Huang threw chipmaking in a tizzy announcing Blackwell in a 1 year cycle from Hopper, unheard of in chip making. Nvidia has delivered.
The question is how do Nvidia's plans stack up vis-a-vis the cloud vendors in-house plans. Do AWS and Microsoft have a chance? Does Nvidia cut into Google's TPU lead? If Nvidia can have AWS and Microsoft give up building their custom chips it's a mega win."
Dynamo: An open-source inference framework
Blackwell-powered systems will include Nvidia Dynamo, which is designed to scale up reasoning AI services. Nvidia Dynamo is designed to maximize token revenue generation and orchestrate and accelerate inference communication across GPUs. Huang said Dynamo is the "operating system of the AI factory."

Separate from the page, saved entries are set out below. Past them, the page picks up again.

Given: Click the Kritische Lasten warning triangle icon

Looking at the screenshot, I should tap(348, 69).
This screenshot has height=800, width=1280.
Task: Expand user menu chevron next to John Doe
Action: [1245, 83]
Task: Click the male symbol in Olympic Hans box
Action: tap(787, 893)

Dynamo separates the processing and generation phases of large language models on different GPUs. Nvidia said Dynamo optimizes each phase to be independent and maximize resources.
Key points about Dynamo include:
- Dynamo succeeds Nvidia Triton Inference Server.
- By disaggregating workloads, Dynamo can double the performance of AI factories. Dynamo features a GPU planning engine, an LLM-aware router to minimize repeating results, low-latency communication library and a memory manager.
- When running the DeepSeek-R1 model on a large cluster of GB200 NVL72 racks, Dynamo boosts the number of tokens by 30x per GPU.
- Dynamo is fully open source and supports PyTorch, SGLang, Nvidia TensorRT-LLM and vLLM.
- Dynamo maps the knowledge that inference systems hold in memory from serving prior requests (KV cache) across thousands of GPUs. It then routes new inference requests to GPUs that have the best match.